While appreciating the strengths and vulnerabilities of all students, Student Accessibility Support seeks to promote the growth of undergraduate and graduate students through individual connection with students, campus-wide initiatives and collaboration with others in the Brandeis community.
If you are a student with a disability, you will be able to access support and accommodations through Student Accessibility Support. Our team will make it easy for you to tap into the rich network of resources, advising, tutoring and programming that are available to all Brandeis students. Additionally, through meetings we will get to know who you are holistically and not solely by your disability.
A team of accessibility specialists oversee and protect students' legally mandated accommodations and, more importantly, will support you to:
- Take responsibility for your own academic career.
- Learn about yourself and your peers.
- Appreciate and explore your strengths.
Our fundamental goal is to empower you and to create opportunities for greater independence and self-advocacy.
Making the Most of the Brandeis Experience
To make the most of your strengths, your needs and the resources available through SAS, we recommend that you:
Partner with SAS. Engage in a partnership with SAS staff members that is based on mutual responsibility and clear communication.
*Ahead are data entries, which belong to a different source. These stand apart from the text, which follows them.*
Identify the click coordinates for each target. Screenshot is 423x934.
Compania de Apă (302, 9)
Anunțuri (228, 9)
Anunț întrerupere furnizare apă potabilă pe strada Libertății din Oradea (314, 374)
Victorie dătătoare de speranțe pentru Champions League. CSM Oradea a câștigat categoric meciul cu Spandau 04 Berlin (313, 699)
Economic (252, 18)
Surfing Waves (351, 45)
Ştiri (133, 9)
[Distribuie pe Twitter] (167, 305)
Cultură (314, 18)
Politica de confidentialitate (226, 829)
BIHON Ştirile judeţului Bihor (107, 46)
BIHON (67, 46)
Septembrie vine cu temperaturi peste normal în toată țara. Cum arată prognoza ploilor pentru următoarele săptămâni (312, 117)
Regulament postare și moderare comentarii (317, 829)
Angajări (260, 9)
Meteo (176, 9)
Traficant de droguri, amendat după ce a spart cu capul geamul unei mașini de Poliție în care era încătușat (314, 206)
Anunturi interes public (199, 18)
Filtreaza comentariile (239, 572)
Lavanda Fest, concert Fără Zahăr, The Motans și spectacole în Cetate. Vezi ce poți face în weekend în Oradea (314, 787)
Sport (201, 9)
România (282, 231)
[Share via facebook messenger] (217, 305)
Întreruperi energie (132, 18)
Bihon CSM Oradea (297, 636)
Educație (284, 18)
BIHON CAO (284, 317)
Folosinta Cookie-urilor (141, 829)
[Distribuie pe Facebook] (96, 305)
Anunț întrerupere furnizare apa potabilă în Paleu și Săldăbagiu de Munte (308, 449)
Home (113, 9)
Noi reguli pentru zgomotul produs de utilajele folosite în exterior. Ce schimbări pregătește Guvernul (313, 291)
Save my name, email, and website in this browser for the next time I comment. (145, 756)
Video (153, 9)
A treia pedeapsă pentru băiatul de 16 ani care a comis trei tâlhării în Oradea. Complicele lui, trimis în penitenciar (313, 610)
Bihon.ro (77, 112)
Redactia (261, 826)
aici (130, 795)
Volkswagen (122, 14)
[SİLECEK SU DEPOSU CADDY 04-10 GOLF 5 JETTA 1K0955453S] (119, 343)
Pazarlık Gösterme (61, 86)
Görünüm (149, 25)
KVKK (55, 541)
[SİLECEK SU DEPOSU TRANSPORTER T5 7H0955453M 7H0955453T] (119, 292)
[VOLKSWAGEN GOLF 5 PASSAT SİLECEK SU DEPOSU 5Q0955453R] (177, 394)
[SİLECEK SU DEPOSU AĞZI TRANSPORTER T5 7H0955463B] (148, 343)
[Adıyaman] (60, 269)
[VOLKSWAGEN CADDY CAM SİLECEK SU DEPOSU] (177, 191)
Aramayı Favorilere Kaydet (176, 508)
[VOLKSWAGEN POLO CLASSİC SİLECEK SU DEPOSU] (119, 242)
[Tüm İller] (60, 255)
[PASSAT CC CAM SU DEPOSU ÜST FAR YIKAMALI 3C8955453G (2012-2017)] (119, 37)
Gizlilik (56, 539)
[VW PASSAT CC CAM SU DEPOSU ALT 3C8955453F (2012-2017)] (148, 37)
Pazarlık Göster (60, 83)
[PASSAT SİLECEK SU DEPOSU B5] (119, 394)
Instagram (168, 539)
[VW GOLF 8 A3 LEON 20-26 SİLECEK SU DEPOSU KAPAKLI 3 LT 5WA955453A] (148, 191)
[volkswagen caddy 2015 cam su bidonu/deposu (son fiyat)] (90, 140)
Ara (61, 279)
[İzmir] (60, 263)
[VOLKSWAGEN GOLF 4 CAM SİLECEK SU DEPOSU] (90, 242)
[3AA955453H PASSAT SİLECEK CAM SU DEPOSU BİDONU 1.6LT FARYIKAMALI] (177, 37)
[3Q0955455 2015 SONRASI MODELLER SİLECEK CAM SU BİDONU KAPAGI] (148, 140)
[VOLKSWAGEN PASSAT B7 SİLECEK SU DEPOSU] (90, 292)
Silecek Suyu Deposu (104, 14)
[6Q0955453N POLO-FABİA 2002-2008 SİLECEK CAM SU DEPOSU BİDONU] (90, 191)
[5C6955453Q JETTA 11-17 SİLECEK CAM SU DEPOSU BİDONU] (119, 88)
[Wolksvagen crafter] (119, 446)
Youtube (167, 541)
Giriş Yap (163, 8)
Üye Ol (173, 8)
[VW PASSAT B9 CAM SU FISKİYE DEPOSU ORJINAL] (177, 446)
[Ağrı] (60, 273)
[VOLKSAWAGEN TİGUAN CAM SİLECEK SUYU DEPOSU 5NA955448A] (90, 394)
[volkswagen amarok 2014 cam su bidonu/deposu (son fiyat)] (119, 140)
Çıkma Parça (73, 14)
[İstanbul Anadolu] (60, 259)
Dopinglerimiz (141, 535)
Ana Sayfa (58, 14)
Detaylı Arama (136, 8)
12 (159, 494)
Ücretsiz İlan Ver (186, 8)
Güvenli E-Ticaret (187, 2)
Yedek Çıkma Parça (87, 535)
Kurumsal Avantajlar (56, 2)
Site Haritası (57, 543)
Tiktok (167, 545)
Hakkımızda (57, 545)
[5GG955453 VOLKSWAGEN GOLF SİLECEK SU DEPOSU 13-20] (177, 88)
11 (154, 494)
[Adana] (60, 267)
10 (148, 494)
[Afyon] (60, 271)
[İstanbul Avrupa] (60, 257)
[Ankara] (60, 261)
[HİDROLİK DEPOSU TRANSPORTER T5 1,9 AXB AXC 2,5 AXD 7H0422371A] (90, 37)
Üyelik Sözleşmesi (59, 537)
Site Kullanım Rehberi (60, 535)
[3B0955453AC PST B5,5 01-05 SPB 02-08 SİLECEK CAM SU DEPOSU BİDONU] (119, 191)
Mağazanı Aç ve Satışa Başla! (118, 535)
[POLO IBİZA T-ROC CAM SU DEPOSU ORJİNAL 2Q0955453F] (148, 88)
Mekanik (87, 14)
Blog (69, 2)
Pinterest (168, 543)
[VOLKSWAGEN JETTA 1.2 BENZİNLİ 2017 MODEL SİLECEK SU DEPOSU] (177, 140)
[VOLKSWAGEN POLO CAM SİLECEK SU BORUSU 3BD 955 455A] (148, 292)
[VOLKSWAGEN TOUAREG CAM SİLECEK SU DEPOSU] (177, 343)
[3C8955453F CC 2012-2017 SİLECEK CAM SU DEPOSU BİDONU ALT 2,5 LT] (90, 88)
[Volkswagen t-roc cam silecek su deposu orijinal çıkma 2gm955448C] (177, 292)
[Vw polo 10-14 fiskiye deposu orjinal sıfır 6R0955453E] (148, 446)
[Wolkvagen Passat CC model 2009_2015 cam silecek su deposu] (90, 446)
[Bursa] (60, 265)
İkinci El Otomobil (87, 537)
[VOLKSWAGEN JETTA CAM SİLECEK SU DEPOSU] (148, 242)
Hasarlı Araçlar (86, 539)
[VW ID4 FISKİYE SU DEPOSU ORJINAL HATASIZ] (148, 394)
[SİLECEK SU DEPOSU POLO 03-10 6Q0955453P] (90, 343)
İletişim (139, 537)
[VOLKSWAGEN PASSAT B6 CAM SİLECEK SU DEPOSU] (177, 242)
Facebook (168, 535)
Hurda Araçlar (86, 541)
Early, proactive discussions and use of strategies can reduce many causes of stress and difficulty.
Communicate frequently with SAS. Maintain ongoing communication with the director, accessibility specialists, your faculty and other staff regarding your needs, growth and opportunities.
Explore the shift to higher education. If you are a new undergraduate student, consider the shift from your previous schooling, where parents and/or teachers assumed responsibility for your disability, to your role as a young adult who is assuming responsibility for yourself. Explore this shift in a meeting with either the director or an accessibility specialist who can promote your making this critical transition.
Consider previous accommodations. If you are a new student, consider the accommodations you previously received and what was most effective for you at your previous school.